That process already finished, but I've done that for another process
(that had ~400MB allocated, and was growing steadily - about 1MB / 10
seconds). It was running a SELECT query and already completed.
Then it executed ANALYZE, and I took several snapshots of it - not sure
how much memory it had at the beginning (maybe ~250MB), then when it had
~350MB, 400MB, 500MB and 600MB. It's still running, not sure how much
will it grow.
Anyway, the main difference between the analyze snapshot seems to be this:
init: CacheMemoryContext: 67100672 total in 17 blocks; ...
350MB: CacheMemoryContext: 134209536 total in 25 blocks; ...
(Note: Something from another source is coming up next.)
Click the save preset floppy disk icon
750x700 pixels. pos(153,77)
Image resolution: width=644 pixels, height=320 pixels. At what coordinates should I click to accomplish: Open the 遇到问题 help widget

400MB: CacheMemoryContext: 192929792 total in 32 blocks; ...
500MB: CacheMemoryContext: 293593088 total in 44 blocks; ...
600MB: CacheMemoryContext: 411033600 total in 58 blocks; ...
Not sure if there's something wrong with the SELECT memory context. It
has ~1500 of nested nodes like these:
SQL function data: 24576 total in 2 blocks; ...
ExecutorState: 24576 total in 2 blocks; ...
SQL function data: 24576 total in 2 blocks; ...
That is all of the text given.